## START Text shown
While other resort communities have embraced effluent snowmaking, such as at Flagstaff, Arizona, and Sugarloaf Resort in Maine, Big Sky is challenged by the fact that it’s never been done in Montana. The process would require a surface water discharge permit from the Montana Department of Environmental Quality, and with a lack of precedent, terms and regulations will need to be established.

Currently, Yellowstone Club is working with a multi-department team from DEQ to establish these rules, and DuCuennois said he hopes the club will be able to apply for a permit in the next three months.

Ron Edwards, the Big Sky district’s general manager, said the district is still a long way out from applying for any permits. “We have no plans to apply for a snowmaking permit right now,” he said, adding that the district is focused on a new treatment facility first. “Yellowstone Club will be ahead of us, which I think is a good thing because it could pave the way.”

He also said snowmaking will be an extensive partnership between the district and the resorts. “Our part would be getting water to a pond,” he said. “Then Big Sky Resort or Spanish Peaks would be responsible for snowmaking.”

To fully implement reused water snowmaking, additional ponds and pipelines would need to be installed, but Edwards said that won’t happen until the permitting process is complete.

During a Big Sky Sustainable Water Solutions Forum meeting in October 2017, many stakeholders expressed their support, though several questioned whether the resort would use energy and resources to make snow with treated effluent even when Big Sky has a robust snowpack.
## END Text shown
Given exercise A: According to the snowmaking passage, what permit would effluent snowmaking require, and from which agency?
Given exercise B: Repeat the snowmaking passage word for word, starting at "To fully implement" and ending at "a robust snowpack.".
Rely on the snowmaking passage alone.
## START Excerpted data
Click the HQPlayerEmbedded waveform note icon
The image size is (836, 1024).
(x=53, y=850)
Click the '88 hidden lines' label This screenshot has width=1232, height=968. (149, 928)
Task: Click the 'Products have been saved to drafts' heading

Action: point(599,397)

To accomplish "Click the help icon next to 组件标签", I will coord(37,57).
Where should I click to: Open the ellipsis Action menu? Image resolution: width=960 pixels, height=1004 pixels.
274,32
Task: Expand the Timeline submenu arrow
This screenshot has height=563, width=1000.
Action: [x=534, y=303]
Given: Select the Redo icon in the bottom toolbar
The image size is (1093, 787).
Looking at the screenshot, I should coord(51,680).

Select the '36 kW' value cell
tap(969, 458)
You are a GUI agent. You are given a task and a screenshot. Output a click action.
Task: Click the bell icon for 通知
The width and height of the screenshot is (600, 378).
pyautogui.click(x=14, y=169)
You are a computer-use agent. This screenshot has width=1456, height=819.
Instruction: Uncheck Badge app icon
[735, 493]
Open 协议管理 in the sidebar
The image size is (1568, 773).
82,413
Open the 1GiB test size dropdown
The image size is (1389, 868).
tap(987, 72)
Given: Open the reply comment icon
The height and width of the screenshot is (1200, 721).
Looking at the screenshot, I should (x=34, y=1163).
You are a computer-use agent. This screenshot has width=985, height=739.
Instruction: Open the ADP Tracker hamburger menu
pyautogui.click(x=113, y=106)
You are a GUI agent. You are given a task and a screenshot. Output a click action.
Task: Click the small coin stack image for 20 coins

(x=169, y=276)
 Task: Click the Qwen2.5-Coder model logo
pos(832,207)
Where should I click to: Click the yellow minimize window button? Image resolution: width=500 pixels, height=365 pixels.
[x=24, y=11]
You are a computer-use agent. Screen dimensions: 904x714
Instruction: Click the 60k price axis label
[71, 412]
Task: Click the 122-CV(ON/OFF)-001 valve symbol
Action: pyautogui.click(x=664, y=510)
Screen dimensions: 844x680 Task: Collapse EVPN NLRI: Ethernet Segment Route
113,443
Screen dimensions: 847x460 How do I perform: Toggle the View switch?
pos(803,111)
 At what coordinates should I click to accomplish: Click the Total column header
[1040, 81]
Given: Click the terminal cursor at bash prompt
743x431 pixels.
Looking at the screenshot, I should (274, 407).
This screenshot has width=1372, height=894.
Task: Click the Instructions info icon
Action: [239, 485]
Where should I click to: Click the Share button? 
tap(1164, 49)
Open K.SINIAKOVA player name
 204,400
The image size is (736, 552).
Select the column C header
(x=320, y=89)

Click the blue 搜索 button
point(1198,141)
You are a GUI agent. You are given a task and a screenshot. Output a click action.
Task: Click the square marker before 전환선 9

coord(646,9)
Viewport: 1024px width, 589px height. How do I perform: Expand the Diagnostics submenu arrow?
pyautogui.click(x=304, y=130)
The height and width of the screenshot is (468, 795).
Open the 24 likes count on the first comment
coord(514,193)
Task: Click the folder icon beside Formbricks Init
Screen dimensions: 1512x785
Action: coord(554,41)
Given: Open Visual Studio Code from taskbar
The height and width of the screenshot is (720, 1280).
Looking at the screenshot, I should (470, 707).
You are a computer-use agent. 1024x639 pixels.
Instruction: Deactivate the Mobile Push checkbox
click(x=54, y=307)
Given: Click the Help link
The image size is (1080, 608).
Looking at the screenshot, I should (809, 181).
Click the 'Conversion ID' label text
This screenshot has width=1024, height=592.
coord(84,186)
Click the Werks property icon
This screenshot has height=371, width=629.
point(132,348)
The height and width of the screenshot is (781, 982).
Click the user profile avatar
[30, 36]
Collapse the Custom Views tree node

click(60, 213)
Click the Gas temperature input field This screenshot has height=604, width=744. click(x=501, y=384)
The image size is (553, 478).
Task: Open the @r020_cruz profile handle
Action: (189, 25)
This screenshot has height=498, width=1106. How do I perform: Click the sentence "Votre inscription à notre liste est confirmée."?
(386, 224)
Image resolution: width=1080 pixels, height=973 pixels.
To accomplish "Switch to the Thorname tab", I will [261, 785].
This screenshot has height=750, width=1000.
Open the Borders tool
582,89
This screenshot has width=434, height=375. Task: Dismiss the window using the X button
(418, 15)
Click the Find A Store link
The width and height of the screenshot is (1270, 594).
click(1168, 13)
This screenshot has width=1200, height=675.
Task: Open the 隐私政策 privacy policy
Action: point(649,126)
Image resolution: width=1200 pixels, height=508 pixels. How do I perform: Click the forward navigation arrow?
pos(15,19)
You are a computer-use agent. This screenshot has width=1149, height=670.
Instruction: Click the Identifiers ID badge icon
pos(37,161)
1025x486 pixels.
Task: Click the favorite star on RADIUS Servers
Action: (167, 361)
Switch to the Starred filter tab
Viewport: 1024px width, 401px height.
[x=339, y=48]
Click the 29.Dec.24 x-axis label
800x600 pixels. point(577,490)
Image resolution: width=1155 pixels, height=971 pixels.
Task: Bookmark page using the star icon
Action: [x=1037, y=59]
## END Excerpted data
Worked answer A: A surface water discharge permit from the Montana Department of Environmental Quality.

Worked answer B:
To fully implement reused water snowmaking, additional ponds and pipelines would need to be installed, but Edwards said that won’t happen until the permitting process is complete.

During a Big Sky Sustainable Water Solutions Forum meeting in October 2017, many stakeholders expressed their support, though several questioned whether the resort would use energy and resources to make snow with treated effluent even when Big Sky has a robust snowpack.